→ **TASK DIRECTIONS**: Please set down exactly the lines of the listing below from the line containing "Click the Longitud column header" through the line containing "You are a computer-use agent. Image resolution: width=1400", both lines included, leaving out all other lines.

::::::::::

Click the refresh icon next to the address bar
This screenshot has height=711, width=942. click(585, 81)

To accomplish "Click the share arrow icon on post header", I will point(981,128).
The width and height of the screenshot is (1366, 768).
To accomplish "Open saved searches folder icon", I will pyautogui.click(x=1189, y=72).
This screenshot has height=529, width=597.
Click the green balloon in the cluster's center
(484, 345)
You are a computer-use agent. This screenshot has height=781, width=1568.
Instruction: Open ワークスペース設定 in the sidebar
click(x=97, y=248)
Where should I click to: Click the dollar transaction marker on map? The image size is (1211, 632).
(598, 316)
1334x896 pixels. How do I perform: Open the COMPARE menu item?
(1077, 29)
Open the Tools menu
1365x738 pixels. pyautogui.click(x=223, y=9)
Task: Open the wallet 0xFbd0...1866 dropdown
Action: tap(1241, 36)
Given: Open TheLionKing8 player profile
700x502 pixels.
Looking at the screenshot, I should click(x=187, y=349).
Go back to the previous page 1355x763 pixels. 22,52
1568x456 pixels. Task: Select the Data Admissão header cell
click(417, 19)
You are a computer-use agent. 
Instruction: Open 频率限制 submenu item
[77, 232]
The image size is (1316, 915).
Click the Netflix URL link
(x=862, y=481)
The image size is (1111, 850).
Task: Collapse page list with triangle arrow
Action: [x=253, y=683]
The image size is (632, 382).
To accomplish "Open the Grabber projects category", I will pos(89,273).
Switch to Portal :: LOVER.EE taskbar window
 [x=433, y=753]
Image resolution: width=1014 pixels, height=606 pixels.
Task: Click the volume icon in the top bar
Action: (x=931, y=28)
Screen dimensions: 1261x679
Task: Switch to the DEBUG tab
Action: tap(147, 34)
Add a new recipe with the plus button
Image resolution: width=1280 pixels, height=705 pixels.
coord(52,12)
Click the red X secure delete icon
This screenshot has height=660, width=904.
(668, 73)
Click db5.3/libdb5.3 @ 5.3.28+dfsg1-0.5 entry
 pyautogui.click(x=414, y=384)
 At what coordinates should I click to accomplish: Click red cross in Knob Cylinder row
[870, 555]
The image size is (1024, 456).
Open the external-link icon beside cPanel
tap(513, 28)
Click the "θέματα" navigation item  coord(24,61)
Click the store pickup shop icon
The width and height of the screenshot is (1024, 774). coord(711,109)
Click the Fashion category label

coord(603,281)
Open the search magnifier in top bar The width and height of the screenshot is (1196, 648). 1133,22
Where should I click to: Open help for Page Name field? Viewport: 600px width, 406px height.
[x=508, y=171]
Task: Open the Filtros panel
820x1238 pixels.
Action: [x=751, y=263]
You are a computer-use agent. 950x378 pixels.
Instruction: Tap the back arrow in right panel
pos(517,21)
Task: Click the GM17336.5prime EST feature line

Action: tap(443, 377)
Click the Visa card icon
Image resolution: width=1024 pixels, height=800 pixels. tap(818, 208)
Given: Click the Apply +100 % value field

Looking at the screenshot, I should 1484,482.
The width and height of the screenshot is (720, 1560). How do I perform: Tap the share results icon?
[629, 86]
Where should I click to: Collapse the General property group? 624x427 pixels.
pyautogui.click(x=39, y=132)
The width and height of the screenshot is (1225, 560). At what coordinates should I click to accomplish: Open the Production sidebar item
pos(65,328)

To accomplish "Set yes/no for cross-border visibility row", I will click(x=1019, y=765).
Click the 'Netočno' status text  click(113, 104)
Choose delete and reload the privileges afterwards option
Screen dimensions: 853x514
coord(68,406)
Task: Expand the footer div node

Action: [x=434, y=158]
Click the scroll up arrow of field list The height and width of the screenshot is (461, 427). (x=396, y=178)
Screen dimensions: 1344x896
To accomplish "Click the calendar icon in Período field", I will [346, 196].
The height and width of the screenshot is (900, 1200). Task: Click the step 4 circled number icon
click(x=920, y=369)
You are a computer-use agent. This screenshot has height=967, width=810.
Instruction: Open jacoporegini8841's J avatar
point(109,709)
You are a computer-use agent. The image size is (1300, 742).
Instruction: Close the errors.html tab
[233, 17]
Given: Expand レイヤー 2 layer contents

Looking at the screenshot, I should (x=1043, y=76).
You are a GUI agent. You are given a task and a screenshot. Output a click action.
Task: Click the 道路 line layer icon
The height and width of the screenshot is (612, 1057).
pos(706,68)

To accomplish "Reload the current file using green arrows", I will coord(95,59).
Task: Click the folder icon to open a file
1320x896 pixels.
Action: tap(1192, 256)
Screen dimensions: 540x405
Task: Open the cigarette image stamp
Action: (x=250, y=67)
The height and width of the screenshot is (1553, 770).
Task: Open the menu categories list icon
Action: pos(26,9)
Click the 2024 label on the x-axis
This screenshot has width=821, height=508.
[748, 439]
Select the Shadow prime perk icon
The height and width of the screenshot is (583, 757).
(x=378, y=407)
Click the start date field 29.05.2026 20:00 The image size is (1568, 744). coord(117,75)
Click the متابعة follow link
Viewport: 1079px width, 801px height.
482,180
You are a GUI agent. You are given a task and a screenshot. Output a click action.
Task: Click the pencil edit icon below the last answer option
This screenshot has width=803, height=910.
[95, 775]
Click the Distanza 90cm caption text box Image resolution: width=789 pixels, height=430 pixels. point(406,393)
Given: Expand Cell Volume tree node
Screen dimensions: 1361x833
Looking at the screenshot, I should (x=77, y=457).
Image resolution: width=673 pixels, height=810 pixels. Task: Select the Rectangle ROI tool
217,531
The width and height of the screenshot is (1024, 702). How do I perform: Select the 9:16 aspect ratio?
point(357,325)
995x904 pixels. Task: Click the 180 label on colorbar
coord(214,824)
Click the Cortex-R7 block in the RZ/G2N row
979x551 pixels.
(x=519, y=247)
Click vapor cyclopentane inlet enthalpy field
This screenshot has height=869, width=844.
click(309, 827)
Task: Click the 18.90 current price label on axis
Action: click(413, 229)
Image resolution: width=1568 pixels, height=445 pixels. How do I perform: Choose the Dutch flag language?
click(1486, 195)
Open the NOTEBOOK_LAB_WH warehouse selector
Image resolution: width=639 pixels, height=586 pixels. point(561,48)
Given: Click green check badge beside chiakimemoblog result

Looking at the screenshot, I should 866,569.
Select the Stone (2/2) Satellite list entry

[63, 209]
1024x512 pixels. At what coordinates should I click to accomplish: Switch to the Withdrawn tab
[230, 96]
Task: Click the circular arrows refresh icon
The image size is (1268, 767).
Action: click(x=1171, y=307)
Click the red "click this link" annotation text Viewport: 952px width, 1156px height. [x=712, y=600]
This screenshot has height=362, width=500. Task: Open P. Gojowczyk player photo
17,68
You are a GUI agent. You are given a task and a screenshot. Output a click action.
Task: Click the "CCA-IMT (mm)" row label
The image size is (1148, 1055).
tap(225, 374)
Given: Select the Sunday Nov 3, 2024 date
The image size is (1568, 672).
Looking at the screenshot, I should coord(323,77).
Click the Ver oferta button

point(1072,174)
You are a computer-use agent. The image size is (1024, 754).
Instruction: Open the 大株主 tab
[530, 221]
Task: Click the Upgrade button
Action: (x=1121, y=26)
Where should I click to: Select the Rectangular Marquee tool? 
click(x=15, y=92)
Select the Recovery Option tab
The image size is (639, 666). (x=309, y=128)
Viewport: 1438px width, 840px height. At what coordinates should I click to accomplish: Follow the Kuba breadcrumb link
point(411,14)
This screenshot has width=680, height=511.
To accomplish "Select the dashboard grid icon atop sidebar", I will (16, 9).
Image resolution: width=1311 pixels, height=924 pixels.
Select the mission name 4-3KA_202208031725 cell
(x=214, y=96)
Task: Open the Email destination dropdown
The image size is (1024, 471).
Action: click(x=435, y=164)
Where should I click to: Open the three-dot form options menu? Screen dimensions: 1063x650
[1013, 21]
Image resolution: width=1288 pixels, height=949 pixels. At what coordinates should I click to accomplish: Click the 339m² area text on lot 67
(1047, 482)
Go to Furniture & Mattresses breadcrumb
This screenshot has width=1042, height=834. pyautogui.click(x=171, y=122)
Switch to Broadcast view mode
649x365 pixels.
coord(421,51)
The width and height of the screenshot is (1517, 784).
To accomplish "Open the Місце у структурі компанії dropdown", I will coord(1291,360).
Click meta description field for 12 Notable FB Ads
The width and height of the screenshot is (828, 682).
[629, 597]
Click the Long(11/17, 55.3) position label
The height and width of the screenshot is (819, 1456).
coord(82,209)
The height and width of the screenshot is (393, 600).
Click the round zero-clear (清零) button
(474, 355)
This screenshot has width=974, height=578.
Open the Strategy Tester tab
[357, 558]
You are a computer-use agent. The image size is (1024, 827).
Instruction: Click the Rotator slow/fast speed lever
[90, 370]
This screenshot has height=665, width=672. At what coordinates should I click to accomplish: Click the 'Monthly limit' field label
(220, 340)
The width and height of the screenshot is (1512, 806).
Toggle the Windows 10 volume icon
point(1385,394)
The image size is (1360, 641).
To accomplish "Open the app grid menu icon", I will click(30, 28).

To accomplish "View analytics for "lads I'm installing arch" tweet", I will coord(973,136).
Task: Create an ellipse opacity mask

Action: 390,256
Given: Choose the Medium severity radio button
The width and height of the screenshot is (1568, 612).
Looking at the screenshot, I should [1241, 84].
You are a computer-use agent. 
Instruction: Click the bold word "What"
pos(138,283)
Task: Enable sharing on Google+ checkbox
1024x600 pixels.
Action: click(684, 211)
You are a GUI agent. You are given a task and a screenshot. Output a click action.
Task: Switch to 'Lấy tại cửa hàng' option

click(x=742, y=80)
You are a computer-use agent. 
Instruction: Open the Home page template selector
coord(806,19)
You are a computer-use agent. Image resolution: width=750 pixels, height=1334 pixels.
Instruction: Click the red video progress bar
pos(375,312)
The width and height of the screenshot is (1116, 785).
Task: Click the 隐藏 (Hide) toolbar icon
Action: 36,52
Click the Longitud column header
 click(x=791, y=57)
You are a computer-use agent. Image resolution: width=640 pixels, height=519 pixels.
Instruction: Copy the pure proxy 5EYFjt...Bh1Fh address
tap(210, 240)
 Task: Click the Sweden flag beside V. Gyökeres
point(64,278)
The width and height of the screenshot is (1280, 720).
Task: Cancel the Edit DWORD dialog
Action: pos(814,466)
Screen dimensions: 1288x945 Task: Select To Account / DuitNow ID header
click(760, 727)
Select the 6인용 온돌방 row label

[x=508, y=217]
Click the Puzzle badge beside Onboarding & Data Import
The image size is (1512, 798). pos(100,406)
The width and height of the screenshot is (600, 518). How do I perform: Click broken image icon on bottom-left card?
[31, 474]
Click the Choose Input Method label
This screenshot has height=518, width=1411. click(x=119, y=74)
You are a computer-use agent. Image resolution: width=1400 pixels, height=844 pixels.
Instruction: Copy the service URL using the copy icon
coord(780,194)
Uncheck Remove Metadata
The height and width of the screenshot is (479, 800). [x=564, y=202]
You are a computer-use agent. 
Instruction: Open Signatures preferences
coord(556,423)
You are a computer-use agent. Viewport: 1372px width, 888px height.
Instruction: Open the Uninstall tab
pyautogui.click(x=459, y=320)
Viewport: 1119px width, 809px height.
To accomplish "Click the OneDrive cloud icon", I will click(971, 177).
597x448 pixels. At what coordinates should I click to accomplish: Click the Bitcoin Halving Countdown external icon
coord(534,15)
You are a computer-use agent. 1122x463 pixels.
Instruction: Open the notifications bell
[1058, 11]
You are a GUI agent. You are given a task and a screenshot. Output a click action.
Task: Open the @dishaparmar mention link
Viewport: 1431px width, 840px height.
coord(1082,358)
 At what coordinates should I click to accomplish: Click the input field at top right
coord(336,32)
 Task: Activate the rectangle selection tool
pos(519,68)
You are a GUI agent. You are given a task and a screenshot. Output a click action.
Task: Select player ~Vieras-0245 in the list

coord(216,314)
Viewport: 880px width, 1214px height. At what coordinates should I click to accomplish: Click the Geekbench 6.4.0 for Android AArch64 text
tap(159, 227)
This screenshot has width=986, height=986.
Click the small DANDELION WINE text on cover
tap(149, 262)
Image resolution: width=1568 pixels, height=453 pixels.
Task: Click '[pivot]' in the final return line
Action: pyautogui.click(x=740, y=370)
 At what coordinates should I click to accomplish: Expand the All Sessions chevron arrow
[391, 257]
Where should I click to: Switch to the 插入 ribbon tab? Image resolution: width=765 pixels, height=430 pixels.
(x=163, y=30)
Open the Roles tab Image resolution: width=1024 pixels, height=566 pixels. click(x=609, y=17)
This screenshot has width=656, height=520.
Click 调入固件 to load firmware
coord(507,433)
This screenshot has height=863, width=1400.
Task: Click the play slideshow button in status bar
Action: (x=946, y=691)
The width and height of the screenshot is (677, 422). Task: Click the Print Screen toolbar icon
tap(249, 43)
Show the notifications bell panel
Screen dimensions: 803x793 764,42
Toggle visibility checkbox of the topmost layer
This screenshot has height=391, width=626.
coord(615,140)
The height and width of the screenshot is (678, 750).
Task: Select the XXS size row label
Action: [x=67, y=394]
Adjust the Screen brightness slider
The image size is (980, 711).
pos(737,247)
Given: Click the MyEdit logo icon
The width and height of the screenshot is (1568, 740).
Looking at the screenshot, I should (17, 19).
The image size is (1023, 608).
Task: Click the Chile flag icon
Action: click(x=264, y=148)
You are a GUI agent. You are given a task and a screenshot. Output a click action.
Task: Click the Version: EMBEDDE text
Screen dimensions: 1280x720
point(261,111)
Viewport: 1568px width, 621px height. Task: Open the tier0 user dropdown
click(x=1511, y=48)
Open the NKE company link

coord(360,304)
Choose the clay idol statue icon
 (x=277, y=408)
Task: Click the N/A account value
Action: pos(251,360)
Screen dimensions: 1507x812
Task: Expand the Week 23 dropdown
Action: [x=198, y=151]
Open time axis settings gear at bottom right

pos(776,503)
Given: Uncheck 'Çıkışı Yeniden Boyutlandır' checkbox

::::::::::

→ **RESULT**:
Click the Longitud column header
 click(x=791, y=57)
You are a computer-use agent. Image resolution: width=640 pixels, height=519 pixels.
Instruction: Copy the pure proxy 5EYFjt...Bh1Fh address
tap(210, 240)
 Task: Click the Sweden flag beside V. Gyökeres
point(64,278)
The width and height of the screenshot is (1280, 720).
Task: Cancel the Edit DWORD dialog
Action: pos(814,466)
Screen dimensions: 1288x945 Task: Select To Account / DuitNow ID header
click(760, 727)
Select the 6인용 온돌방 row label

[x=508, y=217]
Click the Puzzle badge beside Onboarding & Data Import
The image size is (1512, 798). pos(100,406)
The width and height of the screenshot is (600, 518). How do I perform: Click broken image icon on bottom-left card?
[31, 474]
Click the Choose Input Method label
This screenshot has height=518, width=1411. click(x=119, y=74)
You are a computer-use agent. Image resolution: width=1400 pixels, height=844 pixels.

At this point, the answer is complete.